Example: Your doctor recommends an MRI. Before scheduling, the office submits a prior authorization request to your insurer. If denied, you can appeal the decision.
Subsidy / Tax Credit+
Financial assistance from the federal government that lowers your monthly premium. Eligibility is based on your income and household size. Many people qualify for more help than they realize.
Example: A family of 4 earning $60,000/year may qualify for hundreds of dollars in monthly savings.
Special Enrollment Period (SEP)+
A window of time outside of the regular Open Enrollment Period when you are allowed to sign up for or change a health insurance plan. Special Enrollment Periods are triggered by specific life changes. You typically have 60 days from the triggering event to enroll in a new plan.

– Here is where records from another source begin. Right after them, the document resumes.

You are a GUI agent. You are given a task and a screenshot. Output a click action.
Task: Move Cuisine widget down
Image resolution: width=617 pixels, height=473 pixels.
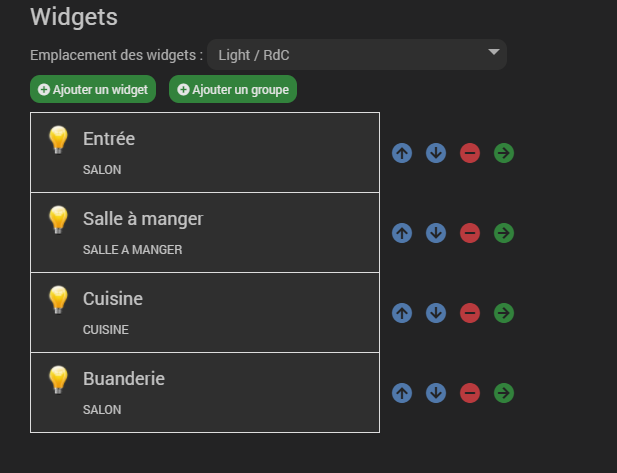[436, 313]
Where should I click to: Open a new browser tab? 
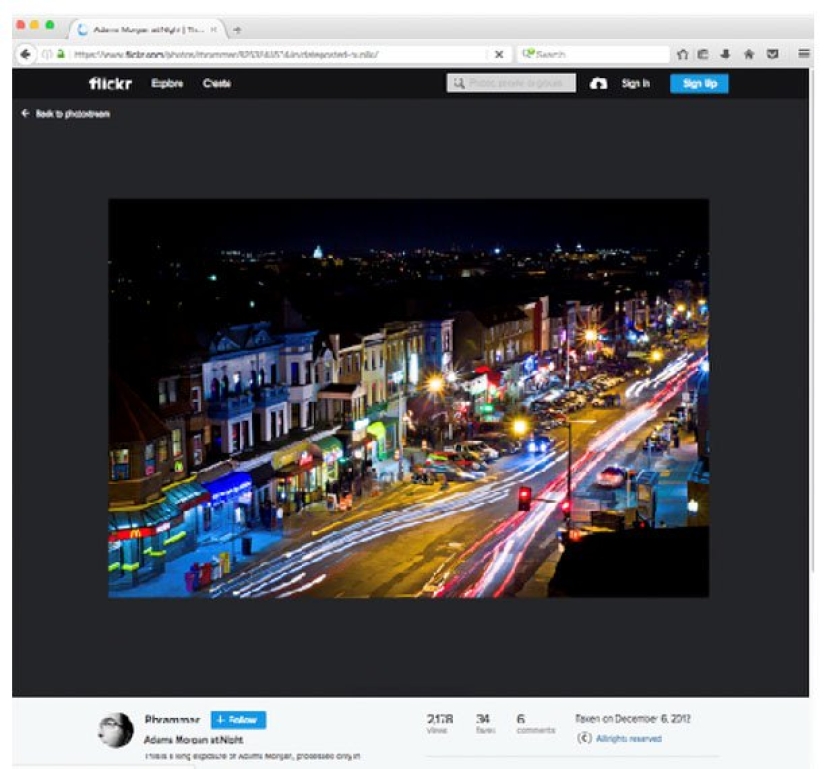coord(237,30)
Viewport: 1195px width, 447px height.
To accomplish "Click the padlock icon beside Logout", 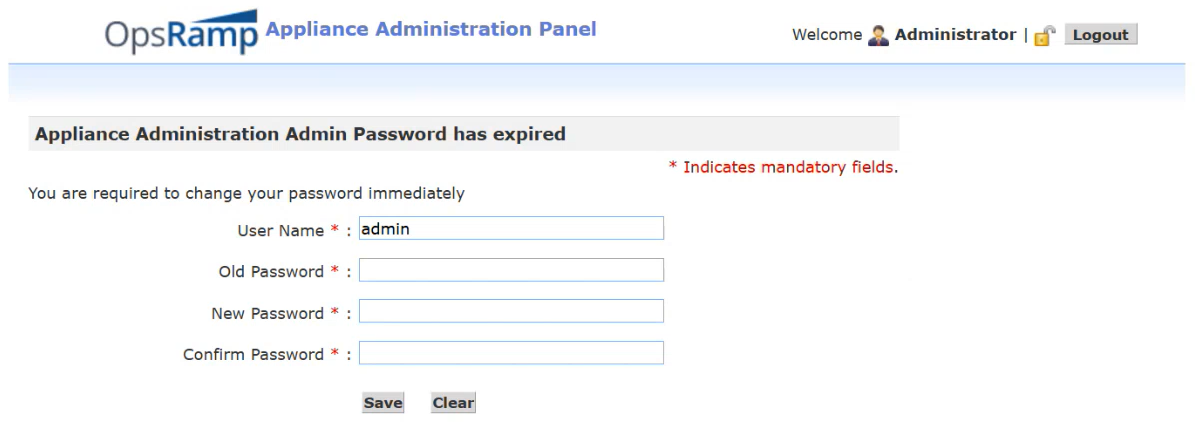I will tap(1045, 36).
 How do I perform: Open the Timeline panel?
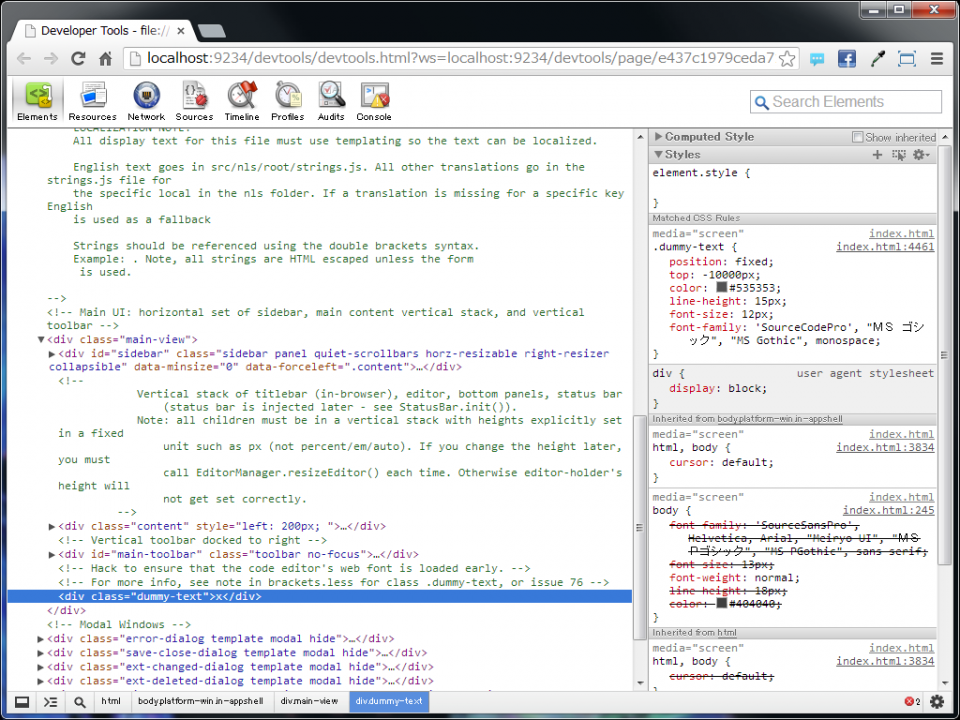241,100

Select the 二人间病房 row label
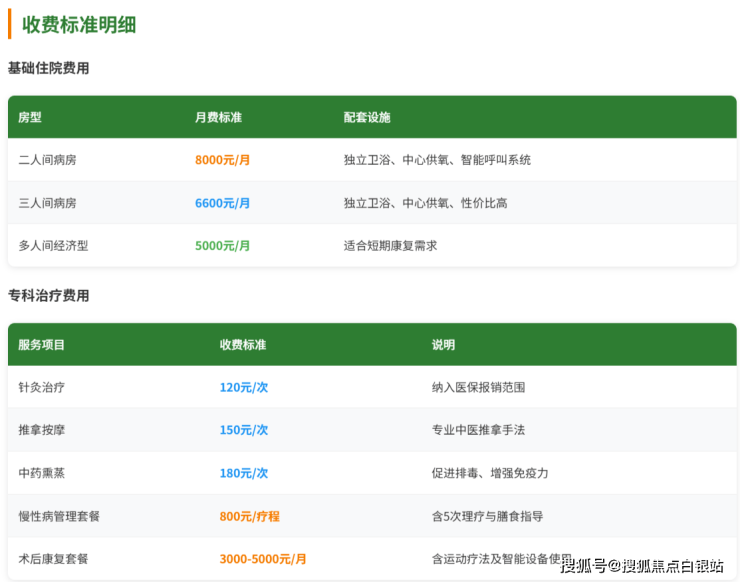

Example: You lose your job-based coverage on June 1. You have until July 31 to enroll in a Marketplace plan without waiting for Open Enrollment.
Qualifying Life Event (QLE)+
A major change in your life that makes you eligible for a Special Enrollment Period. The most common qualifying life events include:
  • Losing health coverage (job loss, aging off a parent's plan, loss of Medicaid)
  • Getting married or divorced
  • Having a baby, adopting a child, or placing a child for adoption
  • Moving to a new ZIP code or county
  • A change in income that affects your subsidy eligibility
  • Gaining citizenship or lawful presence in the U.S.
Example: You get married in August. That qualifies as a life event, allowing you and your spouse to enroll in a joint plan outside of Open Enrollment.